**** Extract to read ****
Keywords

1 Introduction

Evolving technologies such as smart cities, humanoid robots, domestic Internet of Things (IoT) and autonomous vehicles are creating a vision of near future environments, i.e. Physical-Cyber Environments [1]. These range from digitally augmented objects (tangible user interfaces) to interactive virtual spaces (MS Hololens) to the Internet of Things vision and Physical-Cyber Environments (P-CE). These emergent technologies together form a paradigm of future interactions where the digital and physical properties of objects are mixed together and merge fictional scenarios with working prototypes.

For instance, conducting user-based research into autonomous vehicles, a product that is yet to properly exist in an accepted day-to-day form, is difficult as it involves researching a ‘future’ product, which is yet to fully come into being [2]. Controlled experiments and classic research methods in Human-Computer Interaction are considered to have limitations in their application to P-CE suggesting that newer methods for researching user interactions and future technologies are needed [3].
**** Records for processing ****
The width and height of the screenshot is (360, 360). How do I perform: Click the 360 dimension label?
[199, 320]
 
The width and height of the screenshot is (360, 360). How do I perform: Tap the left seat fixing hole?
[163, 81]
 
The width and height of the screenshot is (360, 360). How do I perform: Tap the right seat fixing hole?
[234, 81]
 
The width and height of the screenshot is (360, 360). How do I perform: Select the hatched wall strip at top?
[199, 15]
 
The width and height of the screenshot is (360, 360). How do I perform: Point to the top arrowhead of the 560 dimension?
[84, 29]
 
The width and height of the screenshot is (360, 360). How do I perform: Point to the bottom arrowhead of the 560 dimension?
****
- **Exercise instructions**:
1: In the introduction, rewrite the paragraph beginning "For instance, conducting user-based research" as a short bulleted list that keeps its main facts.
2: Arrange the lines of the entries as a Markdown table with the columns "Row" and "Entry line", starting at the line that contains "left seat fixing hole?" and ending at the last line of the entries, both included. Leave out blank lines.
The entries are unrelated to the introduction.

- **Answers to the exercises**:
1:
- User-based research into autonomous vehicles is difficult because they do not yet exist in an accepted day-to-day form, so it means researching a "future" product.
- Controlled experiments and classic Human-Computer Interaction methods are considered limited when applied to P-CE.
- Newer methods for researching user interactions and future technologies are therefore needed.

2:
| Row | Entry line |
|---|---|
| 1 | The width and height of the screenshot is (360, 360). How do I perform: Tap the left seat fixing hole? |
| 2 | [163, 81] |
| 3 | The width and height of the screenshot is (360, 360). How do I perform: Tap the right seat fixing hole? |
| 4 | [234, 81] |
| 5 | The width and height of the screenshot is (360, 360). How do I perform: Select the hatched wall strip at top? |
| 6 | [199, 15] |
| 7 | The width and height of the screenshot is (360, 360). How do I perform: Point to the top arrowhead of the 560 dimension? |
| 8 | [84, 29] |
| 9 | The width and height of the screenshot is (360, 360). How do I perform: Point to the bottom arrowhead of the 560 dimension? |